Li Gao-Ren, Dawa Ci-Ren, Lu Xi-Hong, Yu Xiao-Lan, Tong Ye-Xiang
MOE Laboratory of Bioinorganic and Synthetic Chemistry, School of Chemistry and Chemical Engineering, Institute of Optoelectronic and Functional Composite Materials, Sun Yat-Sen University, Guangzhou 510275, China.
Langmuir. 2009 Feb 17;25(4):2378-84. doi: 10.1021/la801601g.
Rare-earth ion-doped ZnO has been the focus of numerous investigations because of its unique optical properties and promising applications in optoelectronic devices.
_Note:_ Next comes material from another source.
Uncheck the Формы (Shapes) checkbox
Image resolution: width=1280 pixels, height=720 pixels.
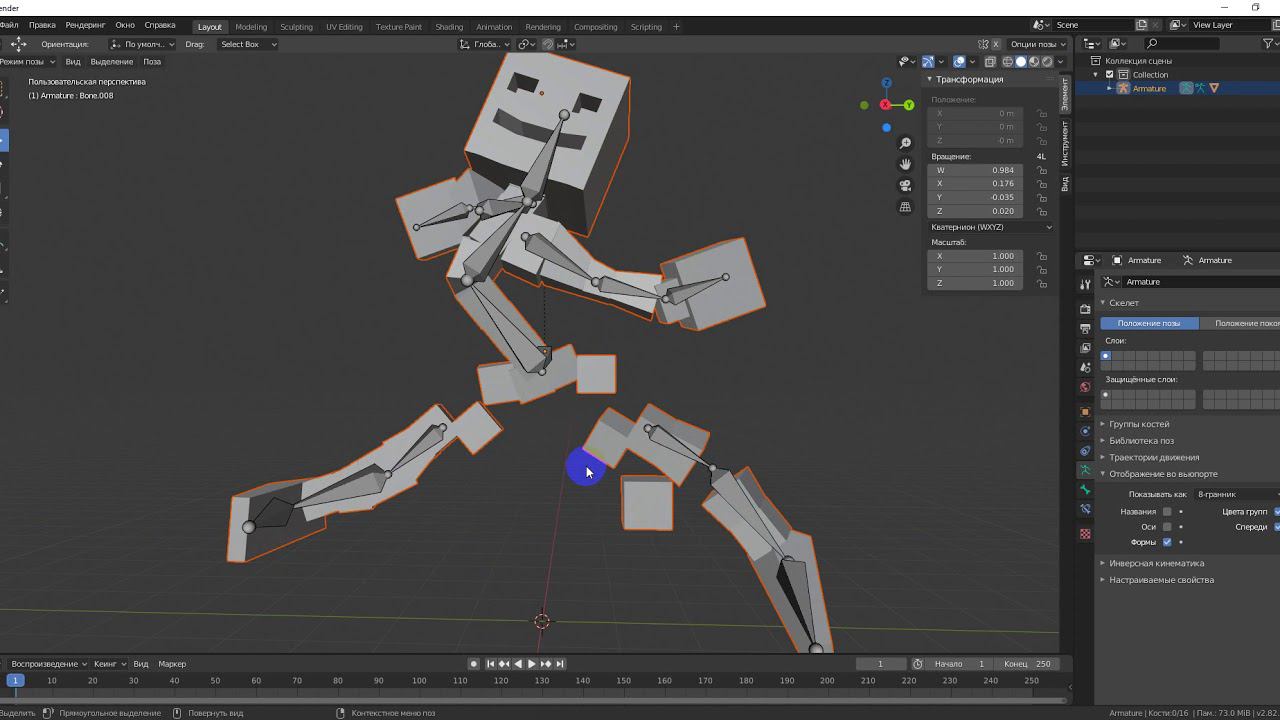(1167, 542)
Here we presented a facile electrochemical deposition route for the controllable preparation of Eu3+/ZnO nanostructures on a large scale. The prepared Eu3+/ZnO deposits were characterized by scanning electron microscopy, energy dispersive spectroscopy, X-ray diffraction, selected area electron diffraction, and X-ray photoelectron spectroscopy. Herein, the growth mechanisms of Eu3+/ZnO nanosheets and nanorods were discussed. The formation process of Eu3+/ZnO foam-like nanostructures is illuminated in this paper. The room temperature photoluminescence properties of the Eu3+/ZnO foam-like nanostructures were investigated. The sharp 4f-4f transition emissions of Eu3+ can be directly observed at 593, 617, and 698 nm. An energy transfer between ZnO and Eu3+ is shown to occur under UV excitation.
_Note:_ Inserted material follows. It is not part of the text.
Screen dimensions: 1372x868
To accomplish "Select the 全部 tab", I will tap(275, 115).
稀土离子掺杂的ZnO因其独特的光学性质以及在光电器件中的应用前景而成为众多研究的焦点。在此,我们展示了一种简便的电化学沉积路线,用于大规模可控制备Eu3+/ZnO纳米结构。通过扫描电子显微镜、能量色散光谱、X射线衍射、选区电子衍射和X射线光电子能谱对制备的Eu3+/ZnO沉积物进行了表征。本文讨论了Eu3+/ZnO纳米片和纳米棒的生长机制。阐述了Eu3+/ZnO泡沫状纳米结构的形成过程。研究了Eu3+/ZnO泡沫状纳米结构的室温光致发光性质。在593、617和698 nm处可直接观察到Eu3+尖锐的4f-4f跃迁发射。结果表明,在紫外激发下,ZnO和Eu3+之间发生了能量转移。